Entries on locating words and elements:
···
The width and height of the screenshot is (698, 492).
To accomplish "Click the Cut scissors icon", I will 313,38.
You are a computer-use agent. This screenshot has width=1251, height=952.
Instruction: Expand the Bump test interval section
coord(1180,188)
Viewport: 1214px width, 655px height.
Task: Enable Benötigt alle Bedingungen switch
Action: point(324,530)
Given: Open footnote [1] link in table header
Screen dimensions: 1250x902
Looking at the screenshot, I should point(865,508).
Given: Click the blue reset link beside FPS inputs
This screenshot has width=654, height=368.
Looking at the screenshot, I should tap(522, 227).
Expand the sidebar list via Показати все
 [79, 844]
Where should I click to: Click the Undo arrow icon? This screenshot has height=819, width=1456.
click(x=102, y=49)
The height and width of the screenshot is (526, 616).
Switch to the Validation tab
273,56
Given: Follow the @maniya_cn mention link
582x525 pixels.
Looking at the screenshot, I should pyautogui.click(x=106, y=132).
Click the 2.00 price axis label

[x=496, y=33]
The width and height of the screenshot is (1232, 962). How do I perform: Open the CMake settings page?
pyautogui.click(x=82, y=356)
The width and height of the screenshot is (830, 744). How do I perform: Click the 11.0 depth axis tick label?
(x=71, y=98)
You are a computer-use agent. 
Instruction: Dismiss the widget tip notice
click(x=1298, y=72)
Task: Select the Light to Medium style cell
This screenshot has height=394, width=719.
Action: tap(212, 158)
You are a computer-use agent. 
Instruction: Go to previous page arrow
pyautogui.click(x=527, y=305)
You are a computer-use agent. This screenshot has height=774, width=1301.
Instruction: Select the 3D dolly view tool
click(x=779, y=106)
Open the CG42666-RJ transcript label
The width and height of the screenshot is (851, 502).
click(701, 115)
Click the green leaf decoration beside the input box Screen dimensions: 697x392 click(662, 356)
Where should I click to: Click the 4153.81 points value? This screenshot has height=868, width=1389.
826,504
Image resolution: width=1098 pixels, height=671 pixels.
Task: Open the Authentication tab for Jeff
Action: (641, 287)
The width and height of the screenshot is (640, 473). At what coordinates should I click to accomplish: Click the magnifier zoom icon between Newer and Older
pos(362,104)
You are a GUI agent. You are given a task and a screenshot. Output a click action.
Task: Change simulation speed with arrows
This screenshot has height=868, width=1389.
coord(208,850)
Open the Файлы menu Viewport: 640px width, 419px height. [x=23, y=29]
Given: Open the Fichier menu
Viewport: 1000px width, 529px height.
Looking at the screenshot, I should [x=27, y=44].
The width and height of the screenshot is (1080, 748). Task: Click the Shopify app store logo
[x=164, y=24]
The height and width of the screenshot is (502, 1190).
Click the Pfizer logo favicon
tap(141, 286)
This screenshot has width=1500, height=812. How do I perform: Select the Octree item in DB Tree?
···
#### [WORK REQUIRED]
Output the material above as a numbered list with one item per line, omitting any blank lines.

#### [SOLUTION FOR THIS PROBLEM]
1. The width and height of the screenshot is (698, 492).
2. To accomplish "Click the Cut scissors icon", I will 313,38.
3. You are a computer-use agent. This screenshot has width=1251, height=952.
4. Instruction: Expand the Bump test interval section
5. coord(1180,188)
6. Viewport: 1214px width, 655px height.
7. Task: Enable Benötigt alle Bedingungen switch
8. Action: point(324,530)
9. Given: Open footnote [1] link in table header
10. Screen dimensions: 1250x902
11. Looking at the screenshot, I should point(865,508).
12. Given: Click the blue reset link beside FPS inputs
13. This screenshot has width=654, height=368.
14. Looking at the screenshot, I should tap(522, 227).
15. Expand the sidebar list via Показати все
16.  [79, 844]
17. Where should I click to: Click the Undo arrow icon? This screenshot has height=819, width=1456.
18. click(x=102, y=49)
19. The height and width of the screenshot is (526, 616).
20. Switch to the Validation tab
21. 273,56
22. Given: Follow the @maniya_cn mention link
23. 582x525 pixels.
24. Looking at the screenshot, I should pyautogui.click(x=106, y=132).
25. Click the 2.00 price axis label
26. [x=496, y=33]
27. The width and height of the screenshot is (1232, 962). How do I perform: Open the CMake settings page?
28. pyautogui.click(x=82, y=356)
29. The width and height of the screenshot is (830, 744). How do I perform: Click the 11.0 depth axis tick label?
30. (x=71, y=98)
31. You are a computer-use agent. 
32. Instruction: Dismiss the widget tip notice
33. click(x=1298, y=72)
34. Task: Select the Light to Medium style cell
35. This screenshot has height=394, width=719.
36. Action: tap(212, 158)
37. You are a computer-use agent. 
38. Instruction: Go to previous page arrow
39. pyautogui.click(x=527, y=305)
40. You are a computer-use agent. This screenshot has height=774, width=1301.
41. Instruction: Select the 3D dolly view tool
42. click(x=779, y=106)
43. Open the CG42666-RJ transcript label
44. The width and height of the screenshot is (851, 502).
45. click(701, 115)
46. Click the green leaf decoration beside the input box Screen dimensions: 697x392 click(662, 356)
47. Where should I click to: Click the 4153.81 points value? This screenshot has height=868, width=1389.
48. 826,504
49. Image resolution: width=1098 pixels, height=671 pixels.
50. Task: Open the Authentication tab for Jeff
51. Action: (641, 287)
52. The width and height of the screenshot is (640, 473). At what coordinates should I click to accomplish: Click the magnifier zoom icon between Newer and Older
53. pos(362,104)
54. You are a GUI agent. You are given a task and a screenshot. Output a click action.
55. Task: Change simulation speed with arrows
56. This screenshot has height=868, width=1389.
57. coord(208,850)
58. Open the Файлы menu Viewport: 640px width, 419px height. [x=23, y=29]
59. Given: Open the Fichier menu
60. Viewport: 1000px width, 529px height.
61. Looking at the screenshot, I should [x=27, y=44].
62. The width and height of the screenshot is (1080, 748). Task: Click the Shopify app store logo
63. [x=164, y=24]
64. The height and width of the screenshot is (502, 1190).
65. Click the Pfizer logo favicon
66. tap(141, 286)
67. This screenshot has width=1500, height=812. How do I perform: Select the Octree item in DB Tree?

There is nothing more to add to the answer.